Eastern Michigan University strives to be a leader in health research in the state of Michigan. Thanks to a federal grant, Dr. Tsu-Yin Wu, a nursing professor from EMU's College of Health and Human Services, will be able to take such research to new levels, especially for Michigan's Asian-American community. Dr. Wu talks about her plans for this federal grant with WEMU's Patrick Campion in this week's "Focus on EMU."
About EMU Receiving the CDC-REACH Award
Dr. Wu, a professor of nursing in Eastern’s College of Health and Human Services, will serve as principal investigator on a cooperative agreement with the Centers for Disease Control and Prevention (CDC) and lead a team of co-investigators, including EMU faculty from Dietetics and Nutrition and Geography and Geology.
The award totals $593,306 per year for five years and is the only grant of its kind awarded this year to a university in Michigan. CDC has committed funds for year one, with subsequent years of funding based on EMU’s progress towards project goals.
The CDC notification letter noted the competitive nature of the process while welcoming Eastern to the broad national effort.
"Congratulations on being successfully funded to help CDC continue the important work of (its) Racial and Ethnic Approaches to Community Health (REACH), and to work to improve the health of the communities you’ve chosen to serve as a part of this funding opportunity,” the letter reads in part. “We are very pleased to welcome you to the REACH family! It was a highly competitive application process, and unfortunately we were only able to fund a small percentage of the many qualified applicants."
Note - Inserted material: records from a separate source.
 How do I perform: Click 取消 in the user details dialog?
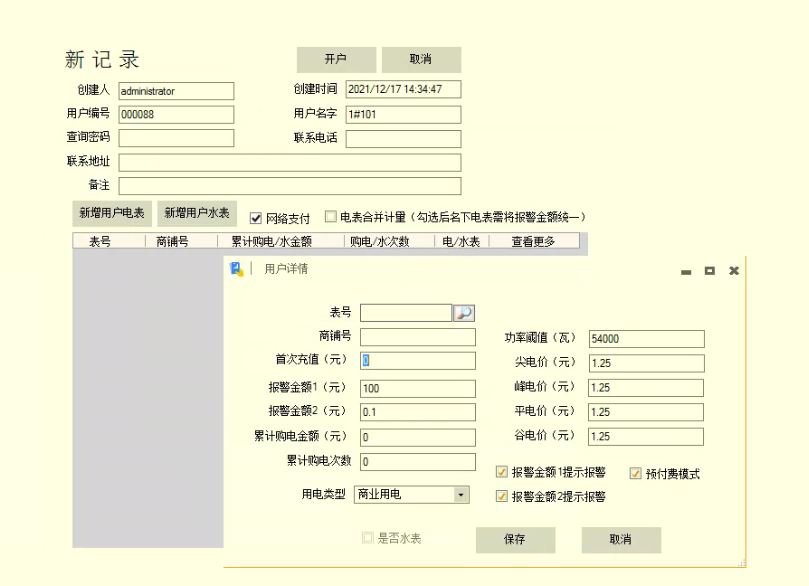pyautogui.click(x=620, y=539)
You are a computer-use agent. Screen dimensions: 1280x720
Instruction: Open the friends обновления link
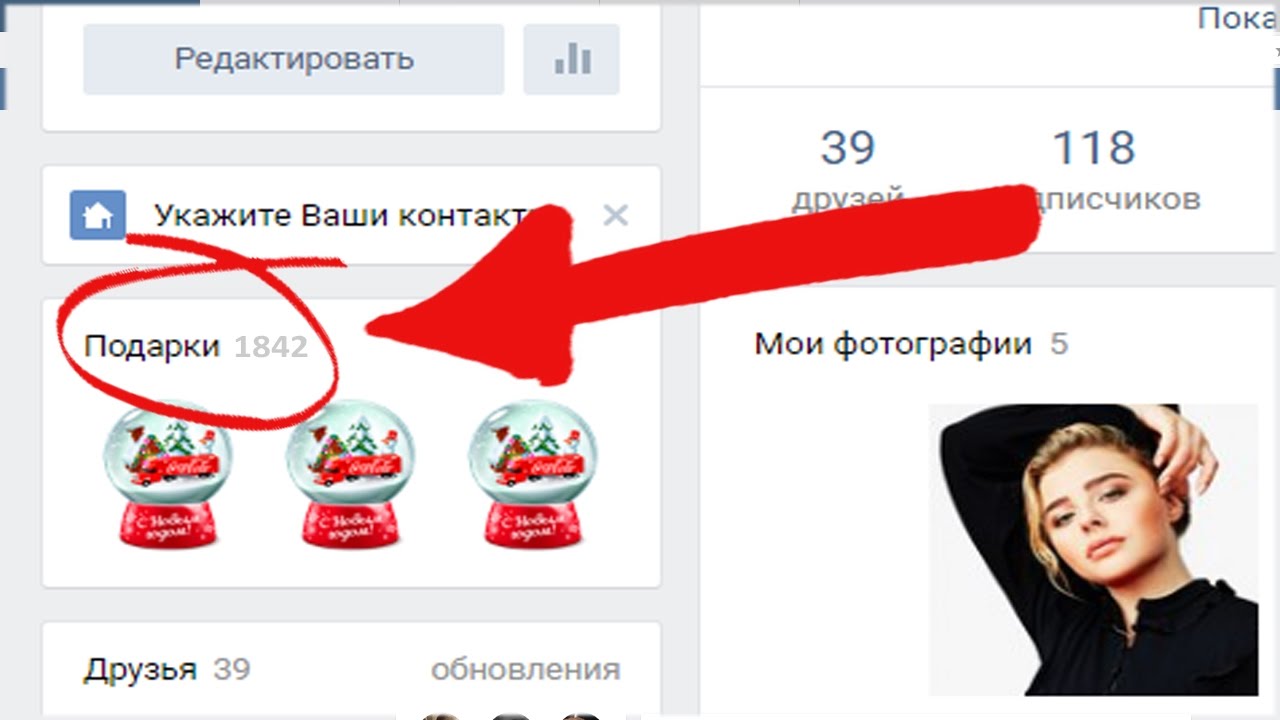526,669
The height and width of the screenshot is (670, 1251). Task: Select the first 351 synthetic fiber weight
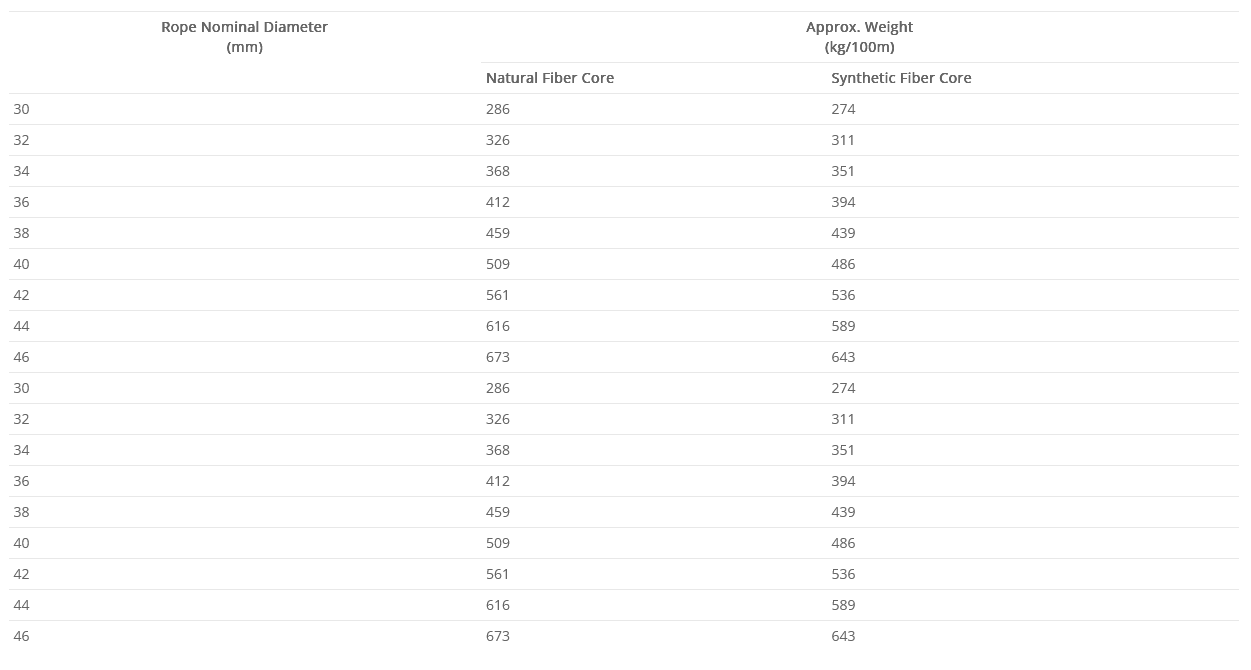[843, 171]
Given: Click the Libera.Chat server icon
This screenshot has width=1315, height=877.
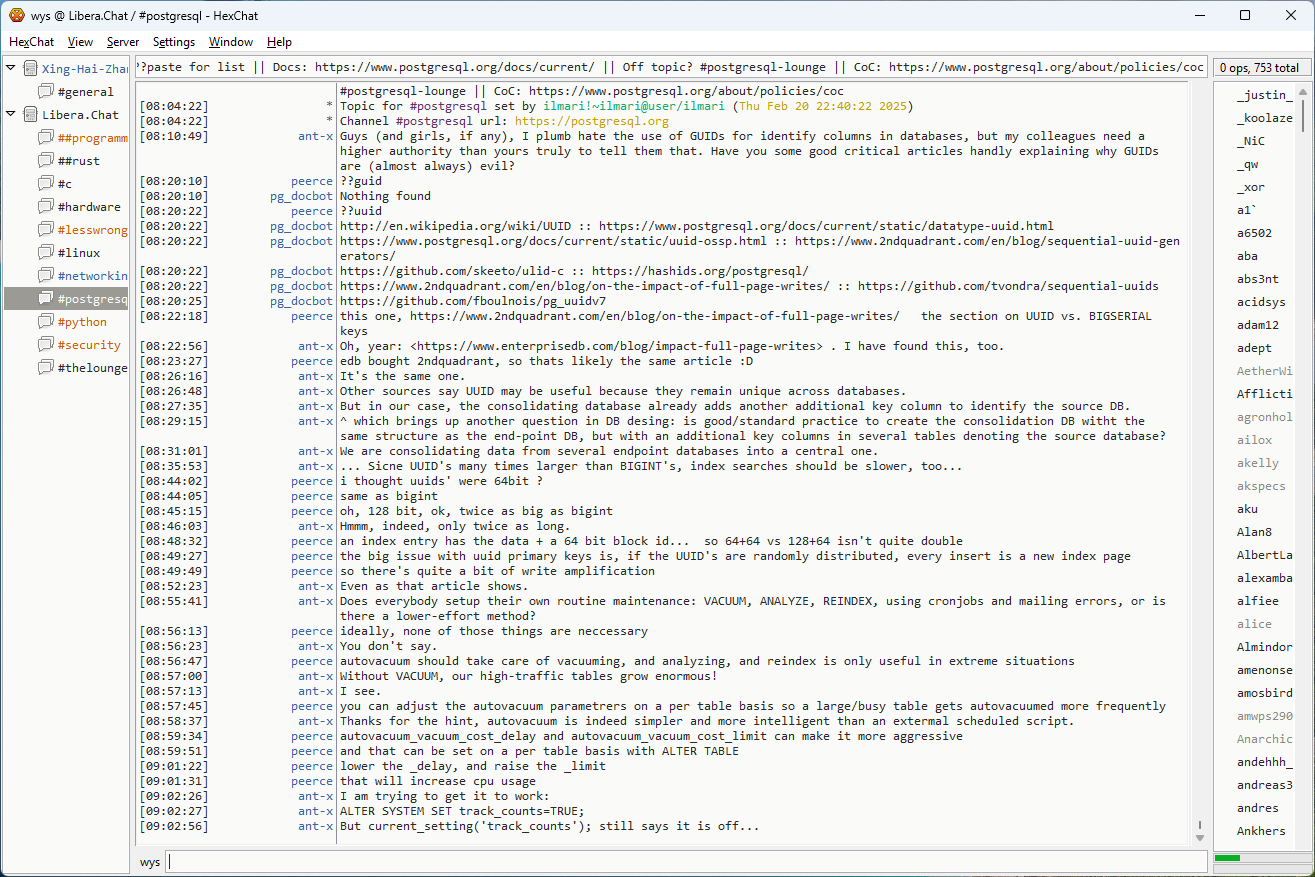Looking at the screenshot, I should pos(30,115).
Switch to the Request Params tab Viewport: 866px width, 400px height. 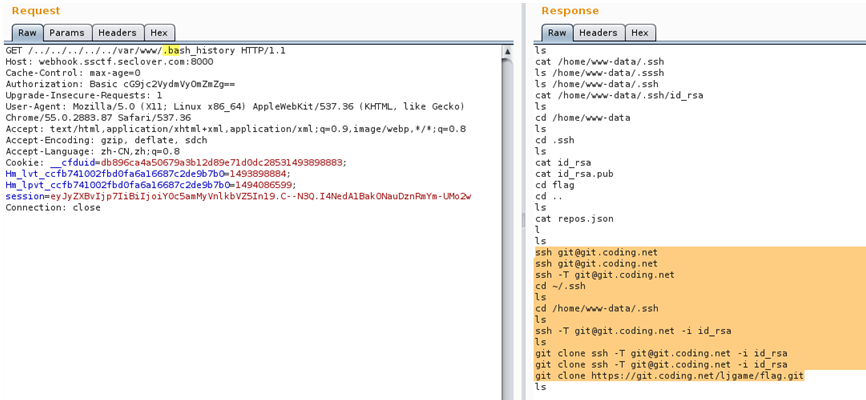(x=67, y=33)
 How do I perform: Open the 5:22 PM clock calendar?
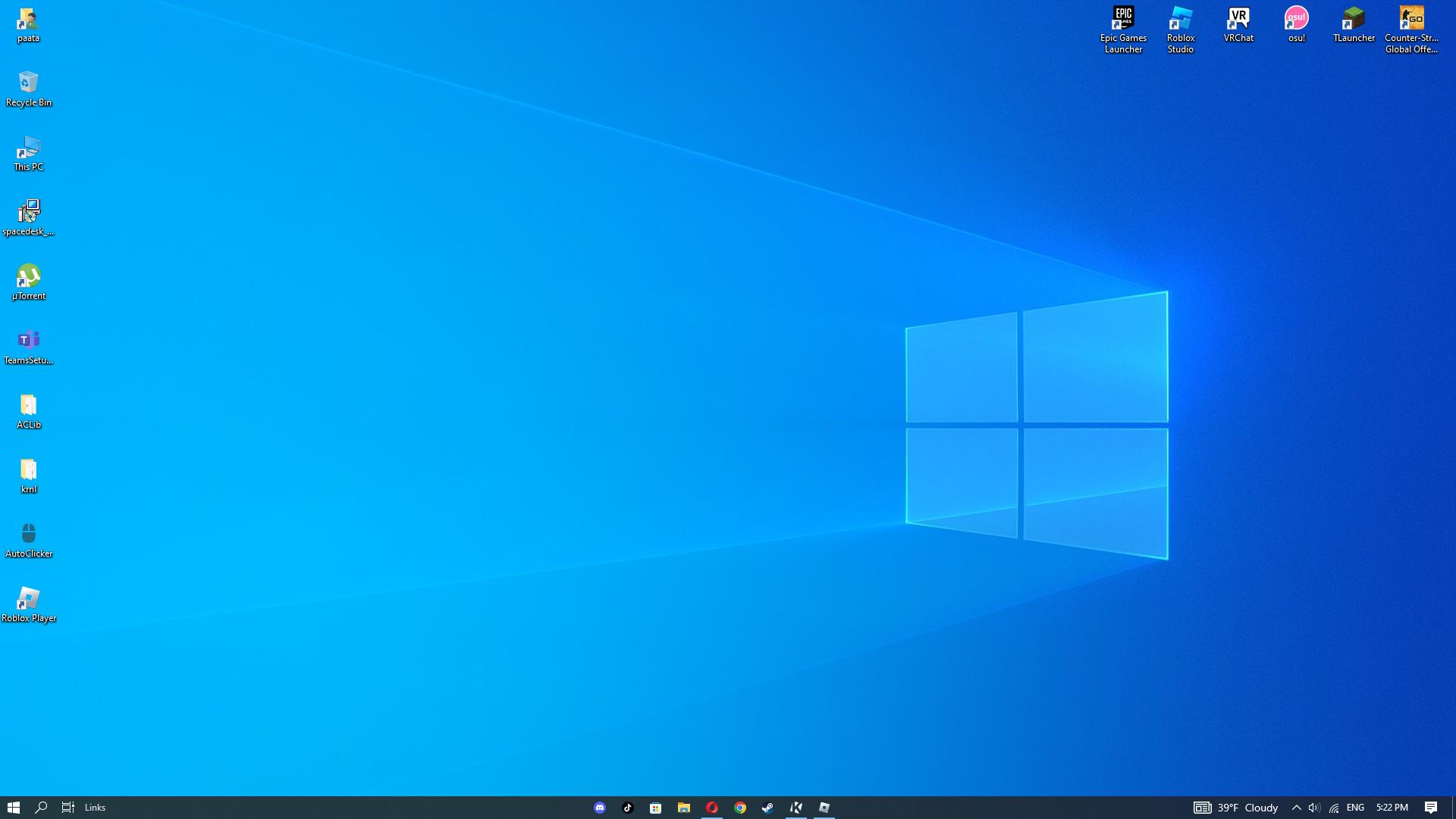coord(1392,808)
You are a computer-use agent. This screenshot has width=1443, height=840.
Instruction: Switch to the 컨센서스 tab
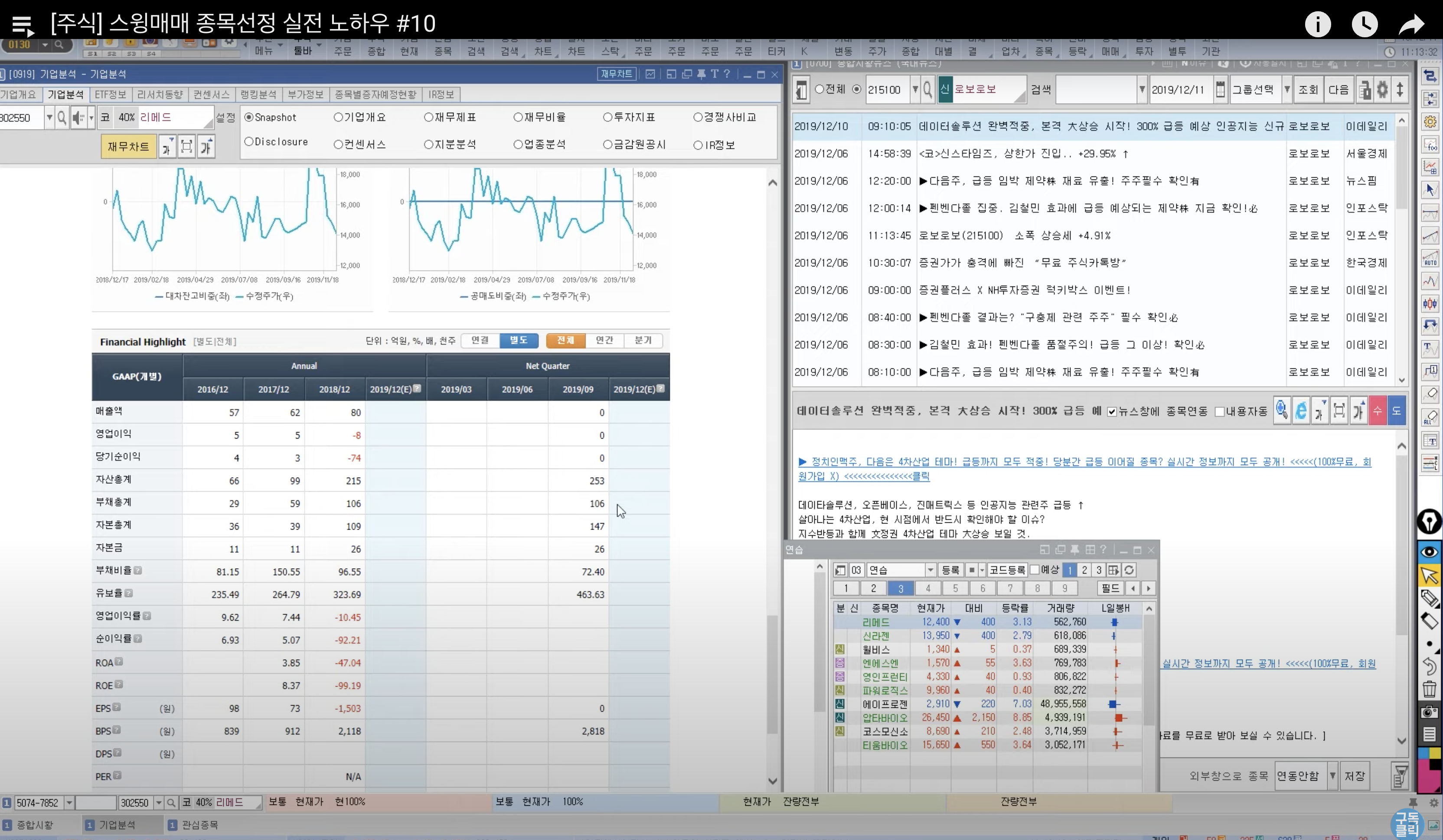pyautogui.click(x=211, y=94)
Eastern Michigan is one of 31 national recipients the CDC REACH program is funding this year in its continuing goal of reducing health disparities among racial and ethnic populations with the highest burden of chronic disease such as hypertension, heart disease, Type 2 diabetes, and obesity.
The EMU REACH team will develop, implement, and evaluate culturally tailored interventions to address preventable risk behaviors such as tobacco use, poor nutrition, and physical inactivity among Asian Americans who were affected with heightened risks for diabetes and other chronic conditions.